On savait que les corbeaux étaient des oiseaux très intelligents. Voilà qu’on découvre qu’ils ont des réseaux de neurones très spéciaux. Chez au moins trois espèces de corbeaux, des chercheurs ont récemment identifié un nombre « inhabituellement élevé » de cellules dans le cerveau impliquées dans le « traitement de l’information ».
Plus précisément, parmi les volatiles de six espèces (dont l’autruche et le pigeon) examinés par ces chercheurs, les corbeaux sont ceux qui possèdent le plus grand nombre d’interneurones, les neurones qui « transmettent » les signaux entre les différents « réseaux ». Ils sont pour cette raison au cœur de la prise de décision, de la planification des tâches ou de l’évaluation des risques d’une tâche.
Les corbeaux ont 290 millions de ces interneurones, contre 124 millions pour l’autruche et 40 millions pour le pigeon et le poulet. La différence avec les autruches surprend d’autant plus que leur cerveau fait le double du poids de celui d’un corbeau. Les humains, en comparaison, ont environ 1,3 milliard d’interneurones.
Rappelons que les corbeaux font partie de ces rares animaux qui peuvent se reconnaître dans le miroir. Ils peuvent utiliser un outil pour aller chercher un morceau de nourriture dans un endroit difficile d’accès. Ils peuvent planifier des tâches. Il n’est donc pas inattendu d’en trouver une trace mesurable dans leur cerveau, encore que ça n’explique pas pourquoi cet oiseau a évolué dans cette direction et pas le pigeon, par exemple. Ça ouvre toutefois une petite porte sur une éventuelle meilleure compréhension de ce qui, dans nos propres cerveaux, a pu commencer à faire la différence, il y a quelques millions d’années.
Ce qui est aussi particulièrement intéressant, c’est de constater que comme les primates, les corvidés ont une vie sociale riche et complexe où la capacité de déchiffrer les comportements futurs des autres individus s’avère d’une grande importance. Les corbeaux forment ainsi des groupes de nombreux individus pendant plusieurs années avant de se mettre en couple et de s’établir sur un territoire pour se reproduire.
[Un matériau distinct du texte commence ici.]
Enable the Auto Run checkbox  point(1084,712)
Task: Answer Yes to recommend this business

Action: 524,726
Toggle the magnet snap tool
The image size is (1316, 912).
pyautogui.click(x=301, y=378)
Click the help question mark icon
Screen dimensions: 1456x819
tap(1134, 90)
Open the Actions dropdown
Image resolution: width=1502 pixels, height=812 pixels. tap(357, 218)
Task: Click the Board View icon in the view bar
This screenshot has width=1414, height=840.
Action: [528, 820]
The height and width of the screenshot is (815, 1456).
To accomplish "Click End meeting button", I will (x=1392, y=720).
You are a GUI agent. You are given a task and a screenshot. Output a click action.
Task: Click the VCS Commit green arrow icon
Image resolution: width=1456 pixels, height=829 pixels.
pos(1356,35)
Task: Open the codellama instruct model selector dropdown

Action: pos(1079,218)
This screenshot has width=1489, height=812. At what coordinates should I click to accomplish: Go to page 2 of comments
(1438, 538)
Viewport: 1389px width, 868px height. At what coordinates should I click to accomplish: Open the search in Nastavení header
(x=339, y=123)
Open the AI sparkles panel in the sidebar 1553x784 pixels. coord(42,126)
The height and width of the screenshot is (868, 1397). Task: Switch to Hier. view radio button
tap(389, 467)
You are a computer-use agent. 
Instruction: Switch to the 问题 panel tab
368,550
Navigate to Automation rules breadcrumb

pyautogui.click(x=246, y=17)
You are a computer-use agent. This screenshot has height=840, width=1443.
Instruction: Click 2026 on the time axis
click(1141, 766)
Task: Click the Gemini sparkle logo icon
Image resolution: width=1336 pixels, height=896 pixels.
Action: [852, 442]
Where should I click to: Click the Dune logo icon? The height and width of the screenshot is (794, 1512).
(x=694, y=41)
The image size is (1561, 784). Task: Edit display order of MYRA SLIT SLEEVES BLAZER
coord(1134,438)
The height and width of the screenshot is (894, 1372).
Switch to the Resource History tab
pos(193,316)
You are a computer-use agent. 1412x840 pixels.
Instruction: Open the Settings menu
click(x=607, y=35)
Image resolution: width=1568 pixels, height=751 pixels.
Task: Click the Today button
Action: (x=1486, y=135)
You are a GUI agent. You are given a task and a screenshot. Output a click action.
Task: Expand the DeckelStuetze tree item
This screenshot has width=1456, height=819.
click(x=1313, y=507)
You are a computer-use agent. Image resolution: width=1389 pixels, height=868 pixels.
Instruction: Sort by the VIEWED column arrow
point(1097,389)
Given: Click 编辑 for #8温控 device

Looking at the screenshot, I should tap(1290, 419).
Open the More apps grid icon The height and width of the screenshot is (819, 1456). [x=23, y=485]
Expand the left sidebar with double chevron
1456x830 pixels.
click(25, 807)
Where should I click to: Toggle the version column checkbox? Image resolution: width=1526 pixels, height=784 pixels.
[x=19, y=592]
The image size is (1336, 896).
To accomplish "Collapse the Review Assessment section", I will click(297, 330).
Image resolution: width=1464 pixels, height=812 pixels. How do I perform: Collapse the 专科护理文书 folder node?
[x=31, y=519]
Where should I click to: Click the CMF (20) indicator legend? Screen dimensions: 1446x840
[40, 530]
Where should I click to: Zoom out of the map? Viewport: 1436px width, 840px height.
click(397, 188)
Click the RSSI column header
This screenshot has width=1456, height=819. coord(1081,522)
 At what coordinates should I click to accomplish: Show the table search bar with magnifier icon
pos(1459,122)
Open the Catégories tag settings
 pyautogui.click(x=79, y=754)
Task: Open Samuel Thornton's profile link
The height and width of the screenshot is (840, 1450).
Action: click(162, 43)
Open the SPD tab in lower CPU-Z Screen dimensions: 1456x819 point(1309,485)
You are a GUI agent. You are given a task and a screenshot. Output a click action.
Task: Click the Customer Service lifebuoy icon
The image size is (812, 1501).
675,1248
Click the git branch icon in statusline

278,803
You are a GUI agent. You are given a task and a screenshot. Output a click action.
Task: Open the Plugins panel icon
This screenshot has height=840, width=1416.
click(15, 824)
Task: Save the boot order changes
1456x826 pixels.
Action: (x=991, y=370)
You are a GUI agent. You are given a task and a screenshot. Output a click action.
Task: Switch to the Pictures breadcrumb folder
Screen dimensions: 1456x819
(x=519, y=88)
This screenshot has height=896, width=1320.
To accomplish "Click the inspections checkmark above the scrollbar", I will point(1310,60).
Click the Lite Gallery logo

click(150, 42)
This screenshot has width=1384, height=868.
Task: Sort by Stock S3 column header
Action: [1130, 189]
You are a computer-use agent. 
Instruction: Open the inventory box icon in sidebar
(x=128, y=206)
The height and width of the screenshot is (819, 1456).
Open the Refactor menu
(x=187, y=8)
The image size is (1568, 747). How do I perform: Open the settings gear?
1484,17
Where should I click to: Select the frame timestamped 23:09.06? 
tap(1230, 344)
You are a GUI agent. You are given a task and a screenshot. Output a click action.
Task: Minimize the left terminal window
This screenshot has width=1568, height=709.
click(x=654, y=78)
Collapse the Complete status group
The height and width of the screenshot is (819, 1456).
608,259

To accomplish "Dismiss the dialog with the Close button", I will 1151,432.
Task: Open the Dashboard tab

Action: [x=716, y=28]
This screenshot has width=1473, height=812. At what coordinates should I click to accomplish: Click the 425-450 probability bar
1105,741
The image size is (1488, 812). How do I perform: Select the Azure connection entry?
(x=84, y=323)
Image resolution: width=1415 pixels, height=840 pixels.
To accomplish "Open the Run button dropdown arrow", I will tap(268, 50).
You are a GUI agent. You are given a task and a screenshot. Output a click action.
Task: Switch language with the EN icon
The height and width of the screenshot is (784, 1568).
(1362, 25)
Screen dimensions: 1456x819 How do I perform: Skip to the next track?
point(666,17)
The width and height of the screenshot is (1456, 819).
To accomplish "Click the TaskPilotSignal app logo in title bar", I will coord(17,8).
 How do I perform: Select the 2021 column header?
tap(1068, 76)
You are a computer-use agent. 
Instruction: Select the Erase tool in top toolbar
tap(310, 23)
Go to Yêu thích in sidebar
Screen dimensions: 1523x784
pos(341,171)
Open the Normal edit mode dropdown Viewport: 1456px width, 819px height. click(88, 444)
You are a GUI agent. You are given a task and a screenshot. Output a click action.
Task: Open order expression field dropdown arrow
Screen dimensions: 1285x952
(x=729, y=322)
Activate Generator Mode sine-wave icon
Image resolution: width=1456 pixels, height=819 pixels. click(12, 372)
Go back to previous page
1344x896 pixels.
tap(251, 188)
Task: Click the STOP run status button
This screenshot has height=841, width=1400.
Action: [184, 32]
Étant charognards, ils ont dû aussi subir de grandes pressions évolutives pour gérer leurs rares trouvailles d’animaux morts, comme la cacher plus ou moins rapidement selon qu’ils se croient ou non observés par un congénère.
Autrement dit, on avait plusieurs théories mettant en avant les interactions sociales pour expliquer le développement rapide de l’intelligence humaine durant l’hominisation. On a désormais des indices qui portent à penser que les mêmes pressions évolutives émanant de la vie en groupes organisés ont pu favoriser les capacités cognitives étonnantes des corvidés. Tout cela réduit encore un peu plus la soi-disant spécificité de l’intelligence humaine. Toute proportion gardée, évidemment puisque le cerveau du corbeau comptant environ 2 milliards de neurones et le nôtre 86 milliards.